An important responsibility of the governing board is to work with the CEO to assure proper coordination of the various roles and responsibilities of members of the senior executive leadership team, in order to prevent confusion, gaps in leadership and internecine controversy. An important new survey provides guidance on how the board and CEO should assign executive responsibility for data breach compliance.

The new survey, conducted jointly by the insurance analytics company Advisen and insurer Zurich North America, concludes that since cyber risk is more frequently viewed as an enterprise-wide issue, departments such as general counsel and risk management are now taking on larger roles in responding to data breach issues. The survey references the importance of compliance with all applicable federal, state or local privacy laws arising in connection with a data breach event. While it notes that in previous years the IT department was primarily responsible for maintaining such compliance, that responsibility is shifting as cyber risk has increasingly become an executive- and board-level concern, as well as an enterprise-wide focus.

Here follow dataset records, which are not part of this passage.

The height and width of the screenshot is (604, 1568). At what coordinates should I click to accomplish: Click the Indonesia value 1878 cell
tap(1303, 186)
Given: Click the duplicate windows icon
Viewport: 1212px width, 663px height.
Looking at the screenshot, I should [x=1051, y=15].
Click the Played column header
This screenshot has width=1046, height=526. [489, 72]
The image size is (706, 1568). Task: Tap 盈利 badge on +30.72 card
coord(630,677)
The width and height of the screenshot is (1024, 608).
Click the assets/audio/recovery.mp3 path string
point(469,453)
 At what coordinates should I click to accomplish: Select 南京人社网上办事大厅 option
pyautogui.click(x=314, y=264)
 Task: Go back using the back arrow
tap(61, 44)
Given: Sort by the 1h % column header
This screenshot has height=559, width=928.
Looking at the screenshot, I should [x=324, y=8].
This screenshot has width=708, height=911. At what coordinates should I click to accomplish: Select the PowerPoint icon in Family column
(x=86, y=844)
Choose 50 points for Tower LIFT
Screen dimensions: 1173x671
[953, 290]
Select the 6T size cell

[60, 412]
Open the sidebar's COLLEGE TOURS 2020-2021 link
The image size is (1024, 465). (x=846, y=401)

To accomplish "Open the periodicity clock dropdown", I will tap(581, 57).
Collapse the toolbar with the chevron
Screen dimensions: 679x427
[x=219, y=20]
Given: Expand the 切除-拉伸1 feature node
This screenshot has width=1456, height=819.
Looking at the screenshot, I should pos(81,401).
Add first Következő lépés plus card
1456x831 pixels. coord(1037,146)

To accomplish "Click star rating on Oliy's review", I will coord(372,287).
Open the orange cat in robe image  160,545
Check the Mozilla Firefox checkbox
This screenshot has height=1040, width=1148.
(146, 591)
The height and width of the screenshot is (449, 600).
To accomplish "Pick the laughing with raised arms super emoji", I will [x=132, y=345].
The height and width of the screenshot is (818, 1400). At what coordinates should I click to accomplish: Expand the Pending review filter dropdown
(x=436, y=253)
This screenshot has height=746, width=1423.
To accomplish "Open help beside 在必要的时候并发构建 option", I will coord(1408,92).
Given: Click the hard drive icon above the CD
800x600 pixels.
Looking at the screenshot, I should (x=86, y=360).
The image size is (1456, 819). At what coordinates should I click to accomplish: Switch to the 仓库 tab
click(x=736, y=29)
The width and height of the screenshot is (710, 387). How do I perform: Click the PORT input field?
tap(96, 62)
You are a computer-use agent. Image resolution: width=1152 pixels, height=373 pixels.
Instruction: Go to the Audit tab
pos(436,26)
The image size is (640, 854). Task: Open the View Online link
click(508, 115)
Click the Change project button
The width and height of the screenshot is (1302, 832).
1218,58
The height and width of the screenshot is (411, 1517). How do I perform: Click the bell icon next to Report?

Notably—and for the first time in the survey’s history—the office of general counsel is cited as the department most frequently responsible for assuring compliance with all applicable federal, state or local privacy laws, including state breach notification laws. The survey observes that the importance of compliance is represented in the increased role of general counsel and demonstrates the influence of regulation and heightened awareness of the legal issues that result from a data breach.

Management and board leadership are often called to make time-sensitive decisions with respect to executive responsibility in the context of vital corporate matters and crisis circumstances. It is important that those decisions are made on an informed basis. While a traditional conclusion might be that the CIO or other senior IT executive should be the executive directly in charge of the data breach response team, the new Advisen/Zurich survey serves as compelling evidence of the benefits attributed to greater general counsel participation in the work of that response team. Such greater general counsel participation is also consistent with the broader roles and responsibilities increasingly assigned to the general counsel—not simply technical legal advisor, but also valued business partner to management and leading advisor on organizational ethics and reputation.